Two minutes down the road I pulled off by the little volcano always burning beneath a mound of scorched rocks. I felt its heat on my legs as I ate my mortadella e scamorza affumicata wrap and gazed at the boundless expanse of the Apennines.

A cold breeze soon chased me back down a road that coiled like a snake and whose pavement was warped and buckled by the elements.

At the bottom I hung a left without bothering to check both ways because the roads were so quiet I could’ve heard someone drop a fork on their tile floor back in Faenza. I descended through hushed Portico di Romagna where I’ve nibbled many a top notch piadina after a long day on the river. I passed Casanova, Rocca San Casciano, Casone, Dovadola and Pieve Salutare, sleepy mountain towns that still seemed ominous because even the ubiquitous clink of caffé porcelain was missing.

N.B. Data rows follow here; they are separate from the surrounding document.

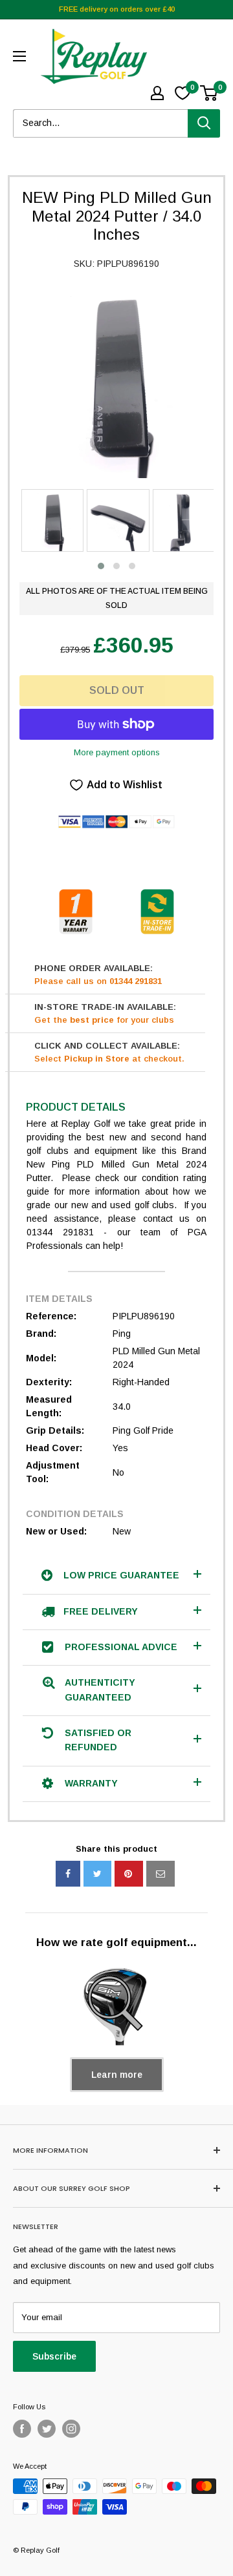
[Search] (204, 123)
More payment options (117, 752)
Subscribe (54, 2356)
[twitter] (97, 1874)
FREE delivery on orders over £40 (117, 9)
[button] (101, 566)
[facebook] (68, 1874)
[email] (160, 1874)
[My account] (157, 93)
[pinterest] (129, 1874)
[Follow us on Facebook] (22, 2429)
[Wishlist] (182, 93)
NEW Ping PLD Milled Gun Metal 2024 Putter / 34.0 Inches (117, 216)
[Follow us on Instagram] (71, 2429)
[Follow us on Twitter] (47, 2429)
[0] (209, 93)
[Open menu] (19, 56)
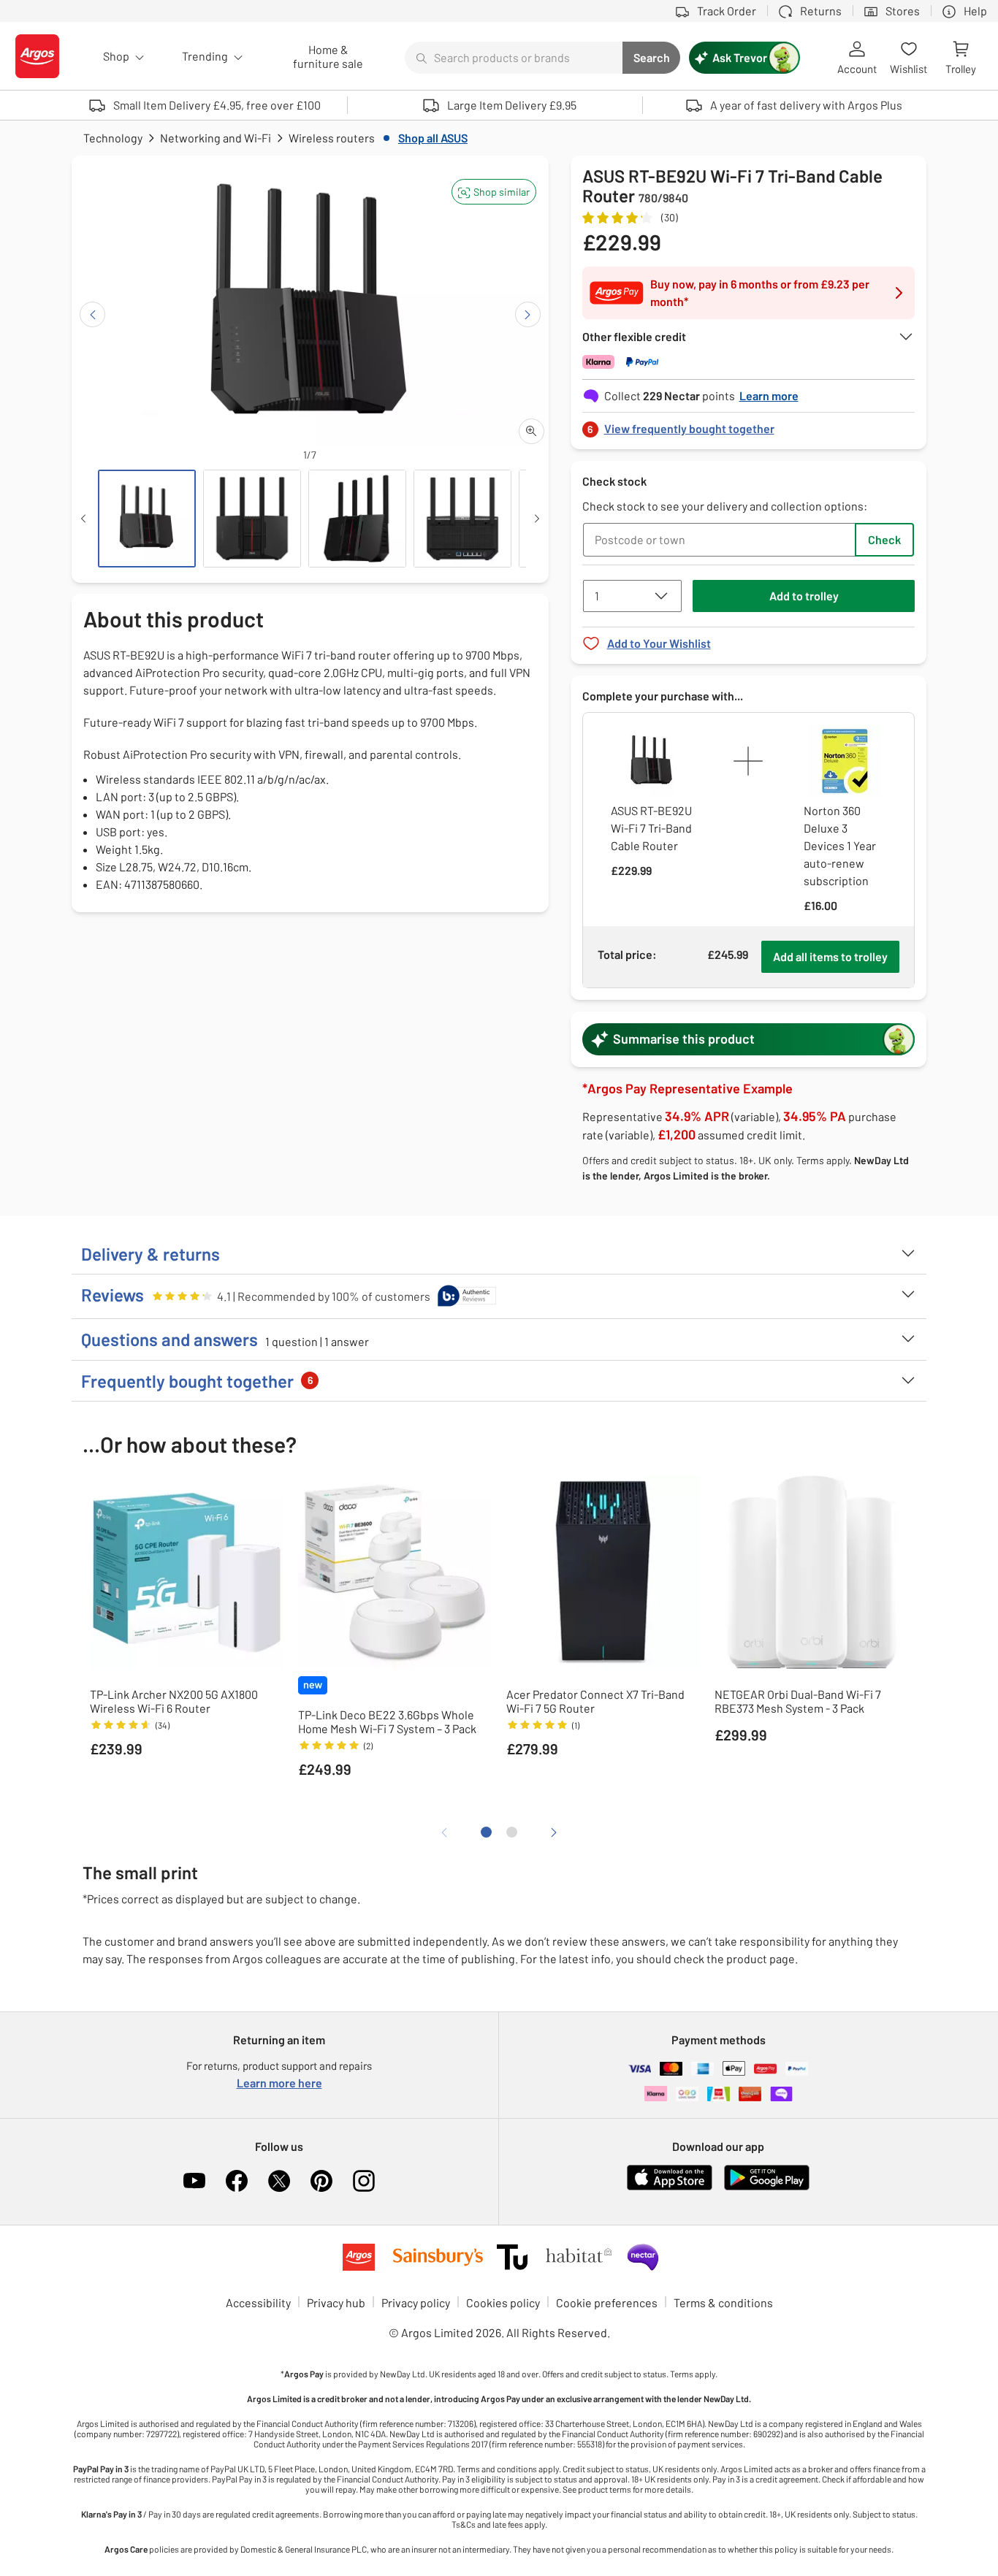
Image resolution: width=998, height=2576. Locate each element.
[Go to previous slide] (92, 314)
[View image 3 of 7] (357, 518)
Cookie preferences (607, 2302)
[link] (748, 424)
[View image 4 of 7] (462, 518)
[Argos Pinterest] (321, 2180)
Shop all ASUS (433, 138)
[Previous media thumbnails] (83, 518)
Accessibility (258, 2302)
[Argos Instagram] (363, 2180)
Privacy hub (336, 2302)
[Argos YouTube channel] (194, 2180)
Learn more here (279, 2083)
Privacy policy (415, 2302)
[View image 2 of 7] (252, 518)
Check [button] (884, 539)
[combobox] (513, 58)
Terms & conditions (723, 2302)
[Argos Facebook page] (236, 2180)
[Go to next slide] (528, 314)
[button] (494, 192)
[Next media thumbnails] (537, 518)
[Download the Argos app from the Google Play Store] (767, 2187)
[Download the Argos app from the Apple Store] (669, 2187)
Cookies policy (503, 2302)
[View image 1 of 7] (146, 518)
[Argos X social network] (279, 2180)
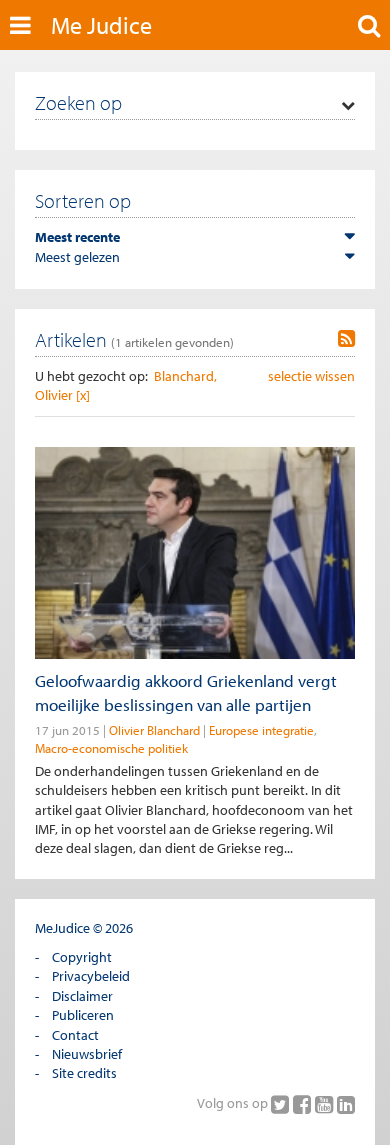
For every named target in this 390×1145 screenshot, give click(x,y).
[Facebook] (304, 1104)
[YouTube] (326, 1104)
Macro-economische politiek (111, 748)
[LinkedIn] (346, 1104)
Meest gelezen (77, 257)
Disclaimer (82, 996)
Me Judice (101, 25)
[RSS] (346, 339)
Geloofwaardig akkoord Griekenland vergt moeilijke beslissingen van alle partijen (186, 692)
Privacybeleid (91, 976)
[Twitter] (282, 1104)
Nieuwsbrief (87, 1054)
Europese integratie (261, 730)
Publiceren (83, 1015)
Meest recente (77, 237)
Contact (75, 1035)
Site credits (84, 1073)
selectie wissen (311, 376)
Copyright (82, 957)
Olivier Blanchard (154, 730)
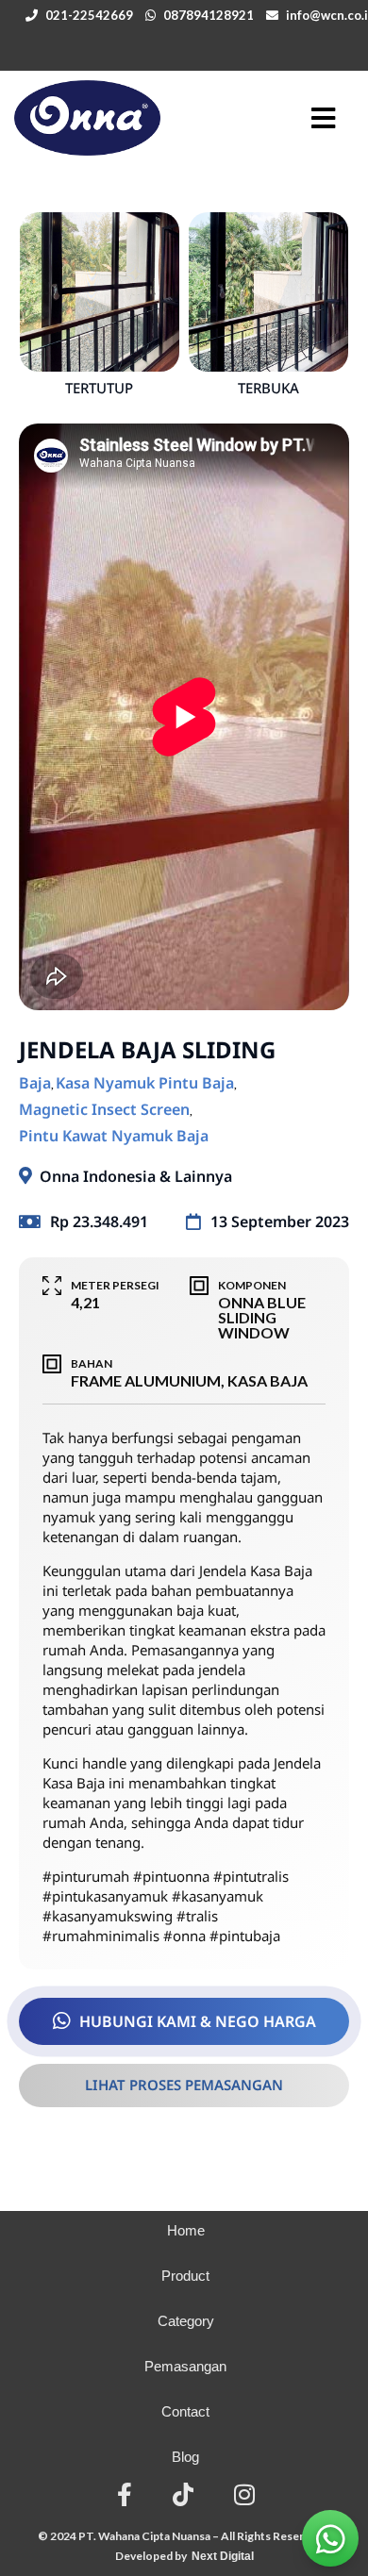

Down from Rocca San Casciano I passed two guys running (over a meter apart from each other) in the middle of the highway. That’s something you do when things have changed so much that you are dead certain there are no cars to run you over.
Today my roommate was laughing at the cyclist tan lines I perfected on that ride but they’re going to fade now. Aside from extending the quarantine, the government has confined us all within 150 meters (492 feet) of our homes. How fortunate then that I saw the silent roads and heard the singing birds from the seat of my bike one last time for awhile now.